Dr. Serpil Erdoğan, "Düşme, çarpma, vurma sonucu bacaklarda oluşan morluklar çocukluğun olmazsa olmazıdır. Birçoğumuzun dişi fırçalarken kanamıştır. Peki, ne zaman endişelenmeliyiz? Sünnet bu konuda iyi bir yol göstericidir. Bir çocuk sünnet sonrası beklenenden fazla kanamamışsa en azından onda genetik bir kanama hastalığı yoktur diyebiliriz. Kız çocuklarında ise bu belirteç biraz daha ileri yaşlarda, ergenlik yaşında ilk menstrual kanamalarda ortaya çıkar. Çoğunluğu genetik olan bu hastalıklar esasen annede de vardır ama anne bunu yıllardan beri normal olarak algıladığı için kızındaki problemin de farkına varmayabilir. Böylece tanı nesiller boyu atlanabilir" görüşünü dile getirdi.
Sonradan kazanılan kanama bozukluklarında en korkulanın lösemi ve lenfoma gibi çocukluk çağı kanserleri olduğuna dikkat çeken Erdoğan, "Yaramazlığa bağlı morarmaları daha çok bacaklarda görürken, patolojik olan morluklar vücudun her yerindedir.

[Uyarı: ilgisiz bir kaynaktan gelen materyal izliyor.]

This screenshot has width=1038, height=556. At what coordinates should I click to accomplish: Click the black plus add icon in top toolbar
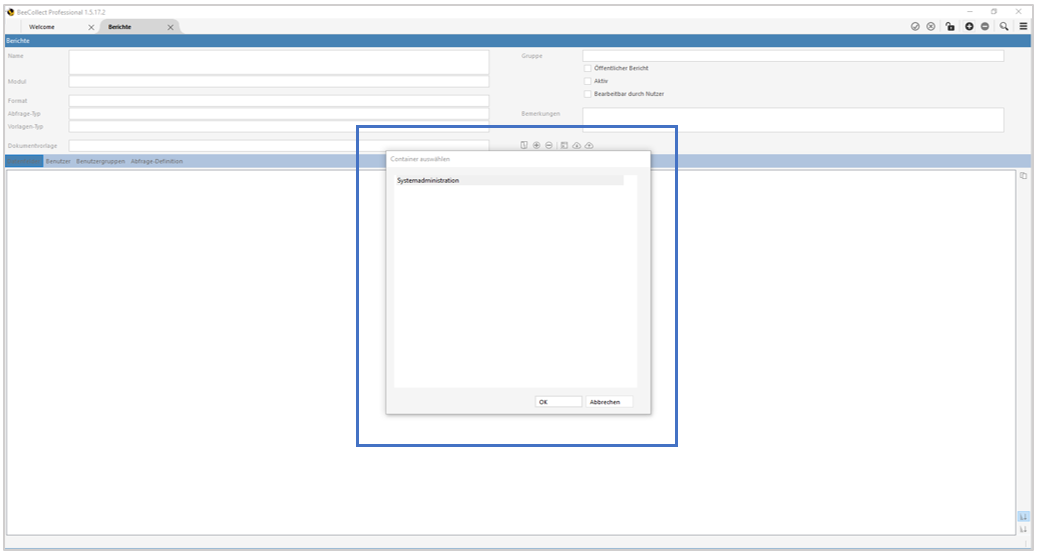coord(968,26)
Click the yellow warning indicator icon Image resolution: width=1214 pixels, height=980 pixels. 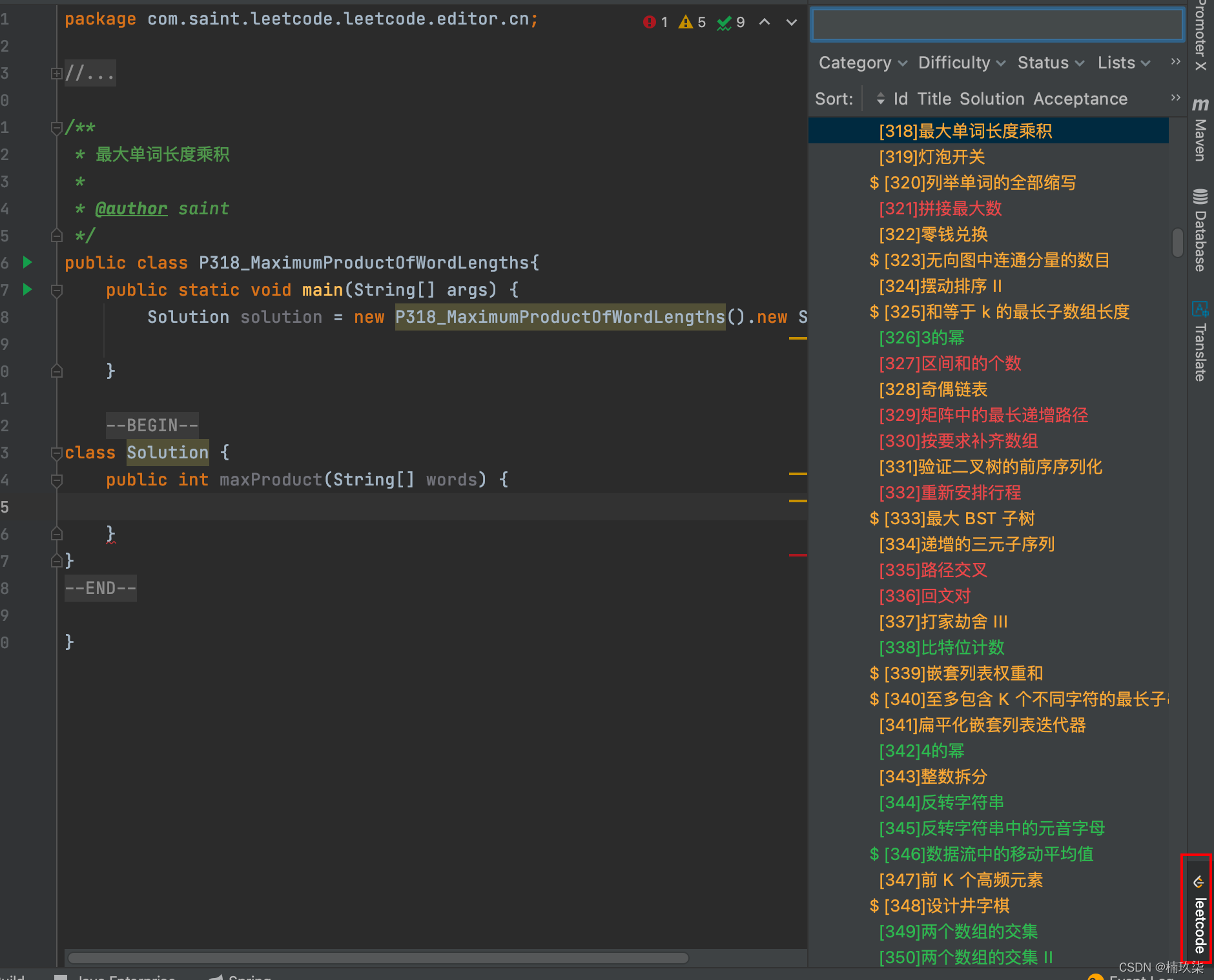[685, 23]
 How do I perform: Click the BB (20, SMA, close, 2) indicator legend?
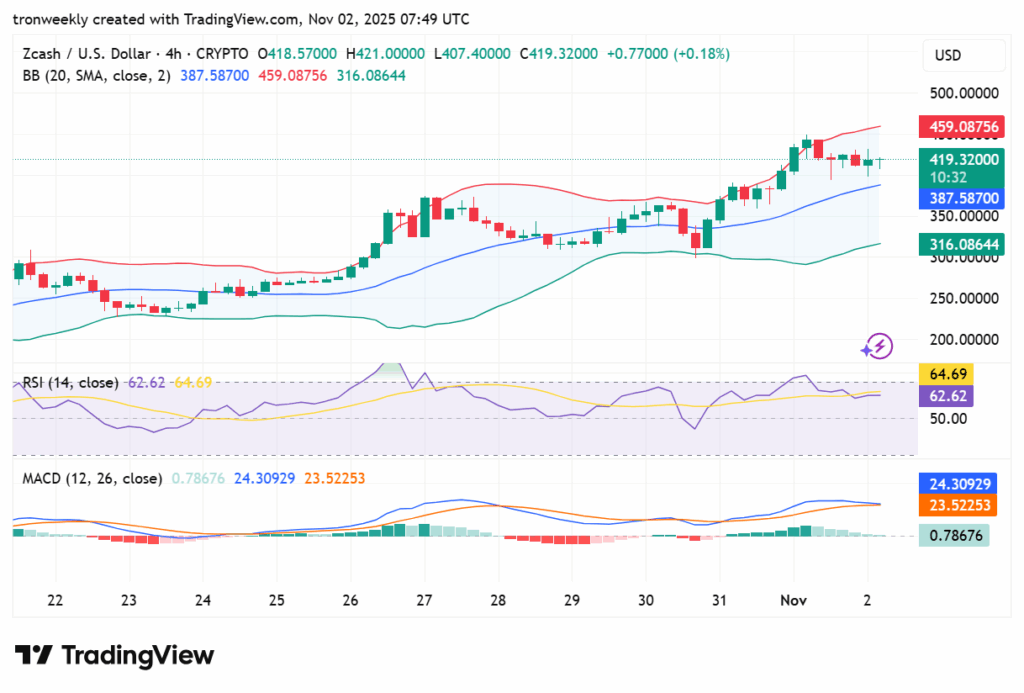(x=97, y=75)
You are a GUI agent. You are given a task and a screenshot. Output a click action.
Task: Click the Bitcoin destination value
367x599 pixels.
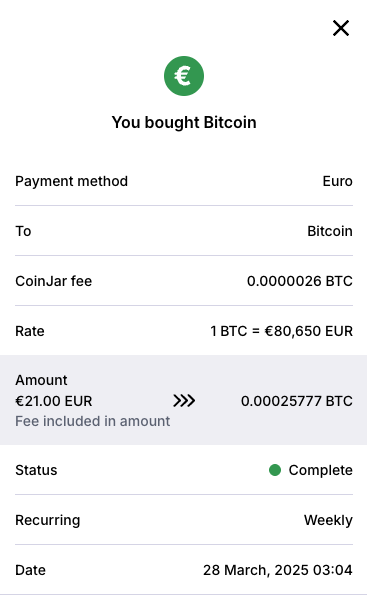point(330,231)
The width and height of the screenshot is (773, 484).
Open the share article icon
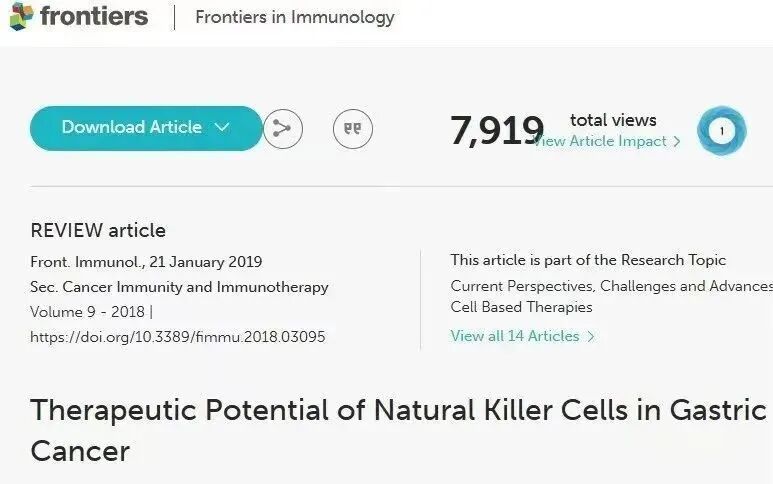[x=282, y=128]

Bazen diş etleri şiş ve kanamalıdır. Bazen yüzde solukluk da eşlik edebilir. Gece terlemeleri, kilo kaybı, uzamış ateş, boyunda şişmiş lenf bezleri alarm durumlarıdır. Eğer çocuğunuzda bunlardan bir veya birkaçı varsa vakit kaybetmeden bir sağlık kuruluşuna başvurmalısınız" dedi.
Ailesinde kan hastalığı olanların nikâh öncesi kan taramalarını mutlaka yaptırmalarını isteyen Dr. Erdoğan, "Riski yüksek gebeliklerde ise anne karnında yapılan tetkikler ile tanının mümkün olduğunu bilsinler" diye konuştu.